SEARHC was founded in 1975 as a Native-run administrator of comprehensive health care for Alaska Natives in Southeast Alaska. It operates the Mt. Edgecumbe Hospital in Sitka and is one of the oldest and largest Native-run health organizations in the nation. The Indian Health Service, a federal agency, is the main funding source for SEARHC.
"SEARHC makes an important, ongoing contribution to the regional economy," said McDowell Group partner Eric McDowell. The McDowell Group is a Juneau-based research and consulting company.
SEARHC's 2001 budget, nearly $60 million, more than doubled the agency's budget of a decade ago, the study said.
The $16 million difference between SEARHC's operating budget and its contribution to the economy of Southeast Alaska results from the agency's purchasing of some goods and services outside of the region, said Susan Bell, a senior manager with the McDowell Group.

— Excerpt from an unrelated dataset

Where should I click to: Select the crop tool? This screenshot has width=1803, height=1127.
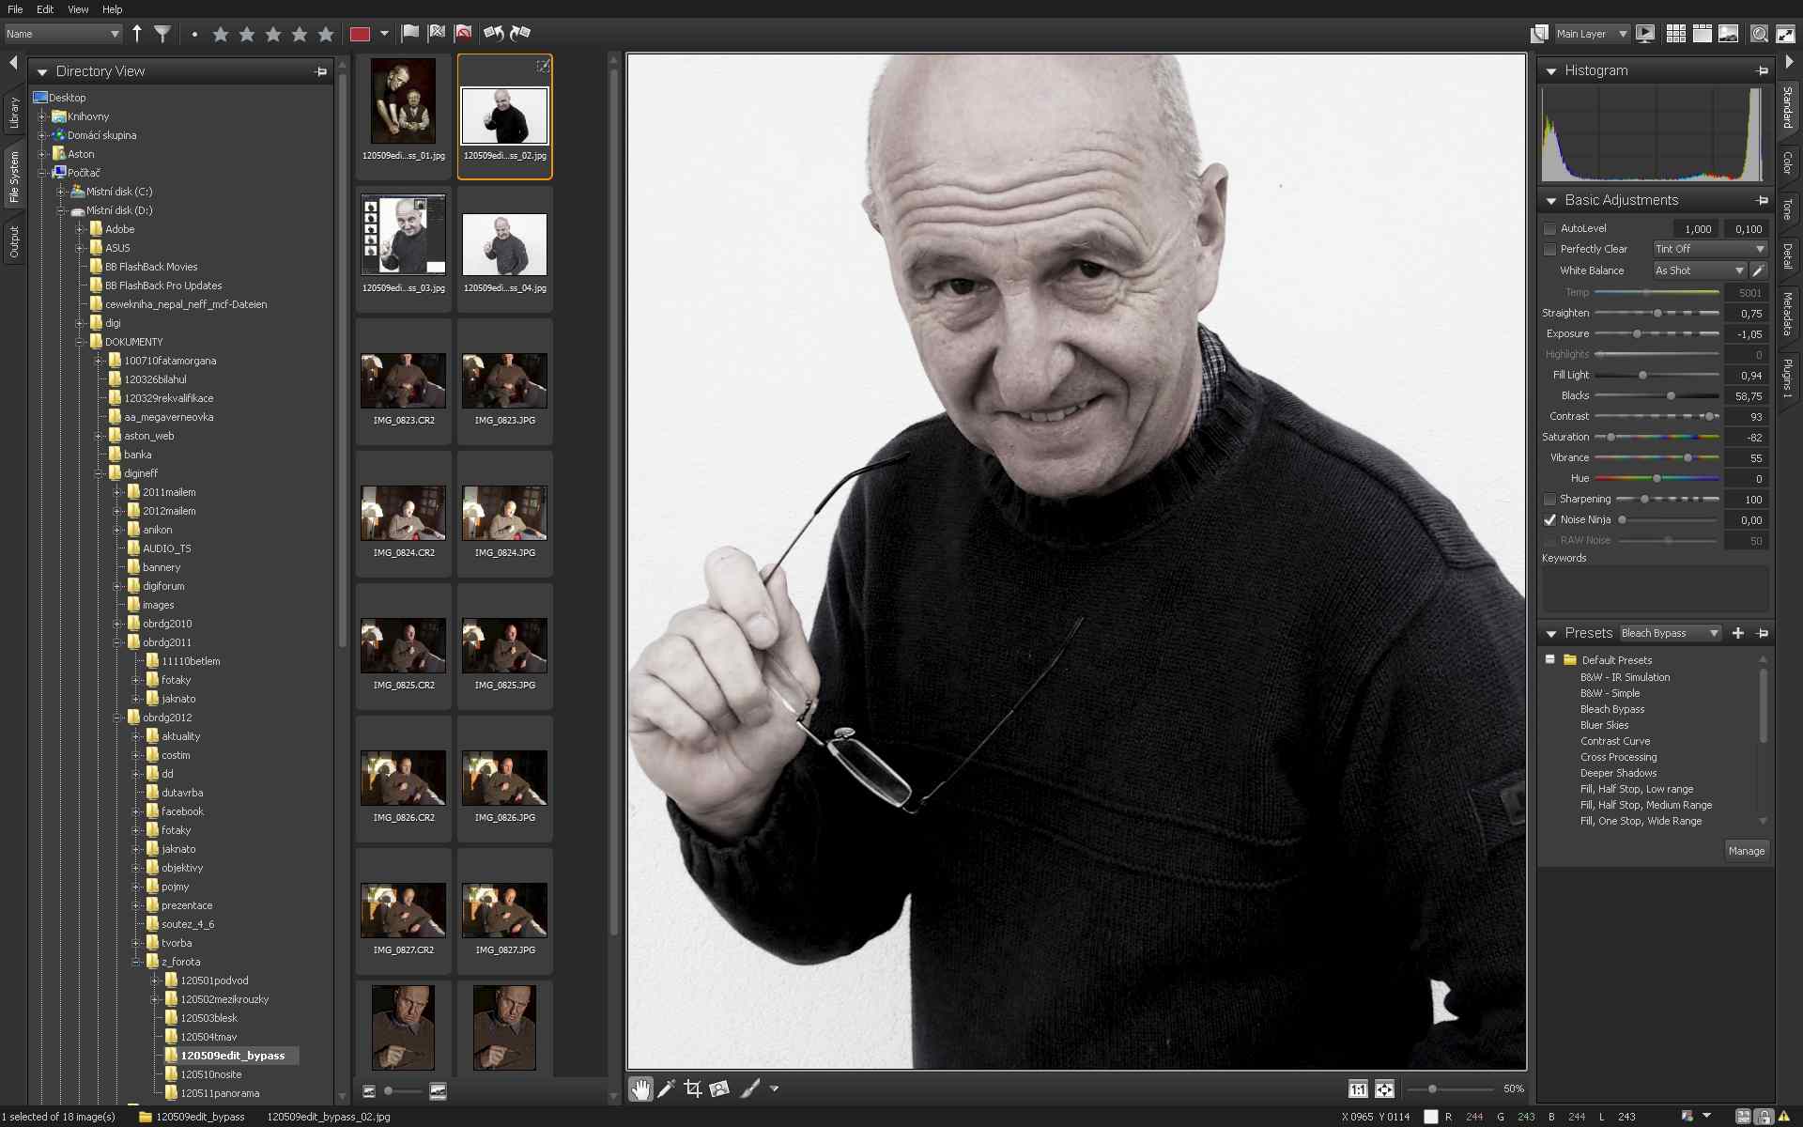coord(693,1088)
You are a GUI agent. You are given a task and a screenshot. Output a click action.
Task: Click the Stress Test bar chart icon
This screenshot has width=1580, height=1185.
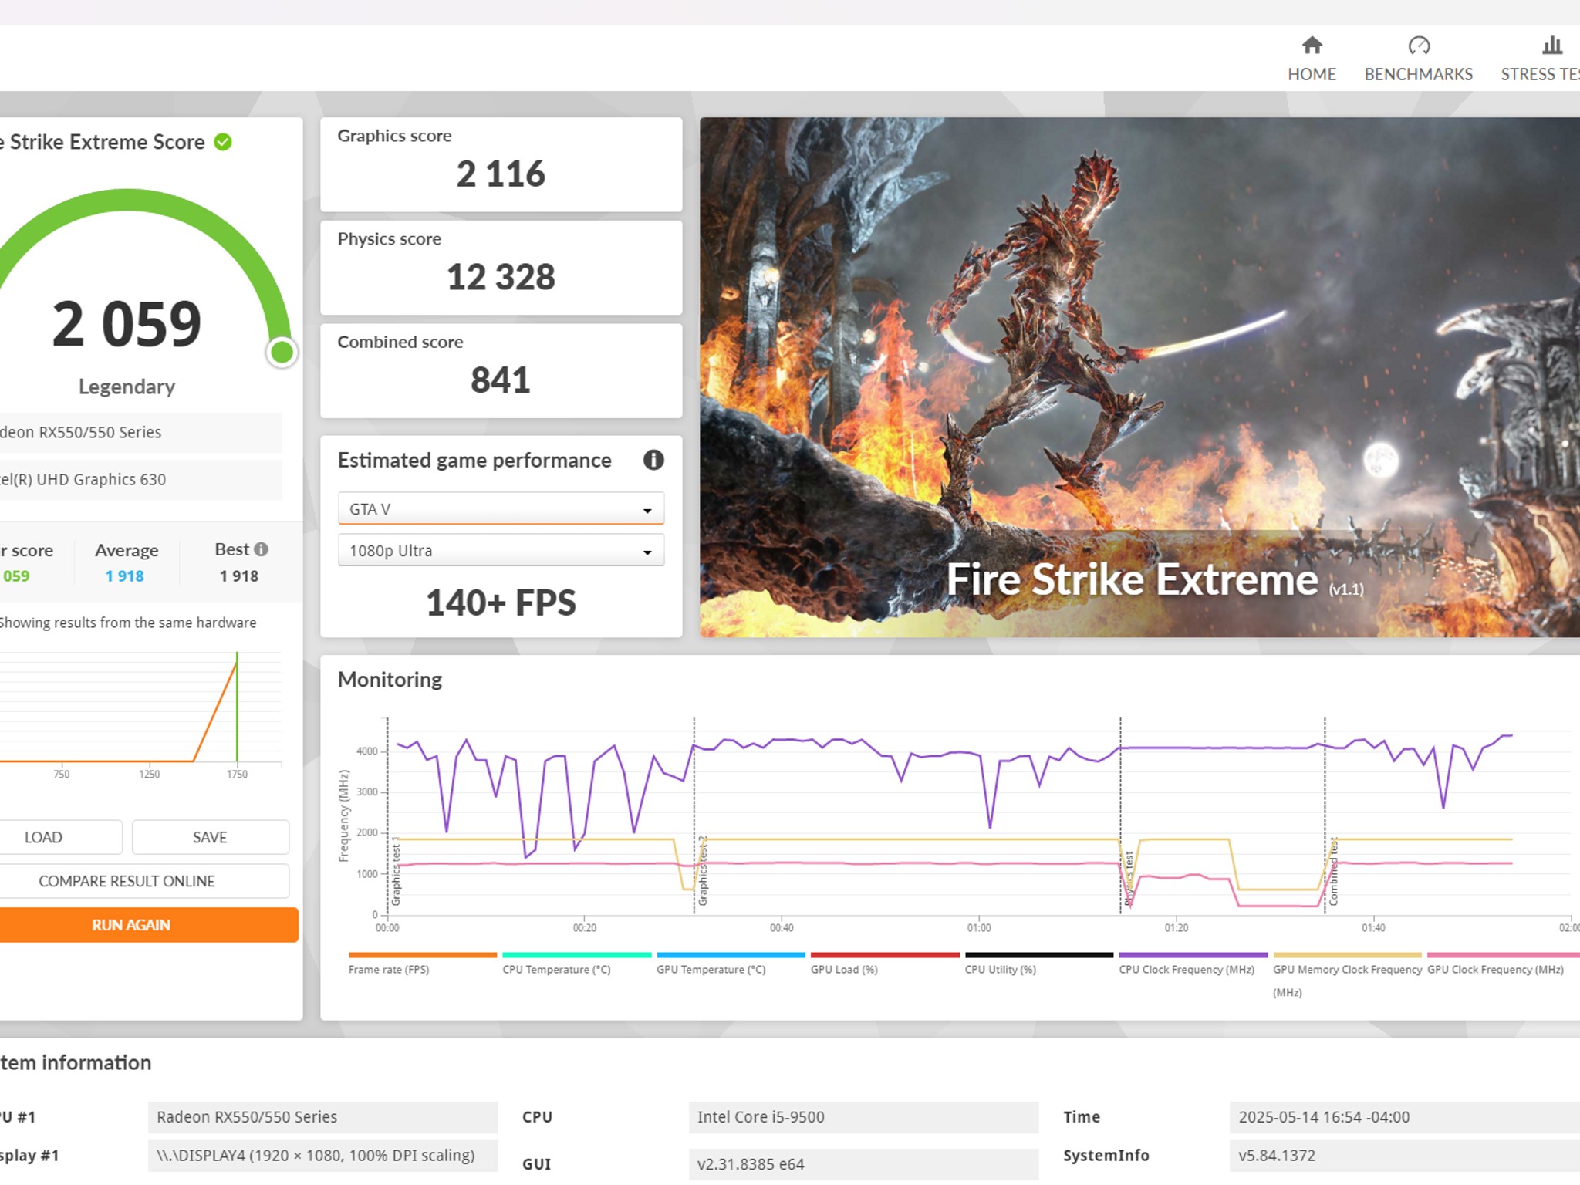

In 2001, 568 businesses, organizations and government agencies in Southeast Alaska benefited from SEARHC expenditures on goods and services, the study found. As Southeast Alaska's largest private-sector employer, SEARHC employed a total of 935 full-time, part-time and temporary workers in 2001. The agency employed 135 people in Juneau, and paid its employees here an average monthly wage of $3,800, $1,000 more than the Juneau average, the study said.
"In addition to their No. 1 ranking for employment, SEARHC's average monthly wage is about 60 percent higher than the regional average," McDowell said. "The health-care industry provides valuable year-round jobs, helping to balance other seasonal employment sectors like tourism, fishing and construction."
In addition to the Mt. Edgecumbe Hospital, SEARHC operates outpatient clinics in several communities, including Sitka, Juneau, Haines, Klawock, Kake and Angoon. It also offers a broad range of community health programs in the region. The organization's executive offices are in Juneau.
Ken Brewer, president of SEARHC, was unavailable to comment on the study.